▶ _TASK_
For this exercise, return exactly the lines of the material below that begin at the one with "Strategi Pengelolaan Rantai" and stop after the one with "woy99 login (40, 2329)".

▶ _RECORDS TO PROCESS_

--- START ---

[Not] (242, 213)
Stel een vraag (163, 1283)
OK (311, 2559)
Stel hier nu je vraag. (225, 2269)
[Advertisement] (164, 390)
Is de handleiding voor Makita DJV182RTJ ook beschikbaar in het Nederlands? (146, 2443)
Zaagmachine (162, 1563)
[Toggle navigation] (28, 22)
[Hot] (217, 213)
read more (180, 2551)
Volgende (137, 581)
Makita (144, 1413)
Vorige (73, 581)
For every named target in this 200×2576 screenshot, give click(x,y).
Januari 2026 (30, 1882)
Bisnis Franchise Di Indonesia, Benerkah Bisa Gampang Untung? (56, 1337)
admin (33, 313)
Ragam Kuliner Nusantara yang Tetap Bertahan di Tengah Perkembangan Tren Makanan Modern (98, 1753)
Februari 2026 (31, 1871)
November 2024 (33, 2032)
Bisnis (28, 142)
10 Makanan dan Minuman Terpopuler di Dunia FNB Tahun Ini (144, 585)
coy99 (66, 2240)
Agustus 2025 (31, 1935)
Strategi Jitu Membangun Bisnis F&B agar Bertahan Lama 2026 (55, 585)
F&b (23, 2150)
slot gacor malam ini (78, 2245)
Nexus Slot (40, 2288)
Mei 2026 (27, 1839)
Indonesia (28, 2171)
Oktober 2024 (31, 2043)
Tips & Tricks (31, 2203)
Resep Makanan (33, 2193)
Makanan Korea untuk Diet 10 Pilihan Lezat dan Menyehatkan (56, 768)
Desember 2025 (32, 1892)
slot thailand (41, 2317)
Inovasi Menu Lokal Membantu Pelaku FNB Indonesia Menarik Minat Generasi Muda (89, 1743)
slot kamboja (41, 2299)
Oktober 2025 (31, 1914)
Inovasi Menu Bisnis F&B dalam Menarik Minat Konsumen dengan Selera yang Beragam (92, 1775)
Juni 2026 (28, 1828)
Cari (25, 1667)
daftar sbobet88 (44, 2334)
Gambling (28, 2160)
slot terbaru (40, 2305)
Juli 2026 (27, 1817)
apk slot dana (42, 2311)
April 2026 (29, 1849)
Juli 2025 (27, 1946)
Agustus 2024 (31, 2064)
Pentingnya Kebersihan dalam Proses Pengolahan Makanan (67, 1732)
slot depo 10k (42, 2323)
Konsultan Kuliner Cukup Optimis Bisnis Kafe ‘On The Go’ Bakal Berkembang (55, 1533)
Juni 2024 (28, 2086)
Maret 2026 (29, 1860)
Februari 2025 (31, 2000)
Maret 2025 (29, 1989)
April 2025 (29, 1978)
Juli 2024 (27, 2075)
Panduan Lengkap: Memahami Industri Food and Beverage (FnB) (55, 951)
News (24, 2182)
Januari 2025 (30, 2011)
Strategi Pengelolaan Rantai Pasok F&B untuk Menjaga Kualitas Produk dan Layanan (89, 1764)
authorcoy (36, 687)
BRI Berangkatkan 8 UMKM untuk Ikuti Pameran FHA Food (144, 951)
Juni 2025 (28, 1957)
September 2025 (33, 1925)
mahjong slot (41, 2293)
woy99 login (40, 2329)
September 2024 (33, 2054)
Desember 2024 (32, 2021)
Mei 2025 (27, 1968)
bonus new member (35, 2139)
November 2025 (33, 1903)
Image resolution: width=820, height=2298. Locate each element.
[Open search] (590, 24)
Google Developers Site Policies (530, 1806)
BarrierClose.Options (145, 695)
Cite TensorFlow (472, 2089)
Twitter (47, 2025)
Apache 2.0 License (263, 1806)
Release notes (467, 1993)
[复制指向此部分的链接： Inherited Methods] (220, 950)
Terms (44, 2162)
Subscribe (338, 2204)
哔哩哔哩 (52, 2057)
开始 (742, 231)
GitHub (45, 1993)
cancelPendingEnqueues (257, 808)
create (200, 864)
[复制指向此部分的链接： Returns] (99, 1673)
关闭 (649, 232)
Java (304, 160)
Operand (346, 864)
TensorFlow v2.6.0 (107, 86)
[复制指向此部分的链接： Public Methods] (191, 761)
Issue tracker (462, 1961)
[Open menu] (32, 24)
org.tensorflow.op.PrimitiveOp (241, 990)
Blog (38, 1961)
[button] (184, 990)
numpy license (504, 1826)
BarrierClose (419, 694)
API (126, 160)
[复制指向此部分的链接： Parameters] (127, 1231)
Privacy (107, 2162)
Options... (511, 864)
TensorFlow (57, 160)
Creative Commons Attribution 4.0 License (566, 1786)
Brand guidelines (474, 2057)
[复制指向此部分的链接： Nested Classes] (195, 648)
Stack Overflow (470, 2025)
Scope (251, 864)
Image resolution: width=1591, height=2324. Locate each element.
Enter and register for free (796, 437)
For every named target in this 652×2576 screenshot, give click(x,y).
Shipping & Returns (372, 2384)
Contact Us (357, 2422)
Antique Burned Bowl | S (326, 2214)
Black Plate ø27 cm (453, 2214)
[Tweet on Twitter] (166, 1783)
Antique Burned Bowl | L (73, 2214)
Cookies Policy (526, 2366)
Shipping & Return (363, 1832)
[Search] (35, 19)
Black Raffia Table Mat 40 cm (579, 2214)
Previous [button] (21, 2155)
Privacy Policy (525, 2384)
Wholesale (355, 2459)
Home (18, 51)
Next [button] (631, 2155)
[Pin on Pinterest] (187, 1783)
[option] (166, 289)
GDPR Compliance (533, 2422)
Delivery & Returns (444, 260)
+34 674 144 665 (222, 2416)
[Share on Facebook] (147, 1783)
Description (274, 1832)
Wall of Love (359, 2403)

--- END ---

▶ _TASK RESPONSE_
Strategi Pengelolaan Rantai Pasok F&B untuk Menjaga Kualitas Produk dan Layanan (89, 1764)
authorcoy (36, 687)
BRI Berangkatkan 8 UMKM untuk Ikuti Pameran FHA Food (144, 951)
Juni 2025 (28, 1957)
September 2025 (33, 1925)
mahjong slot (41, 2293)
woy99 login (40, 2329)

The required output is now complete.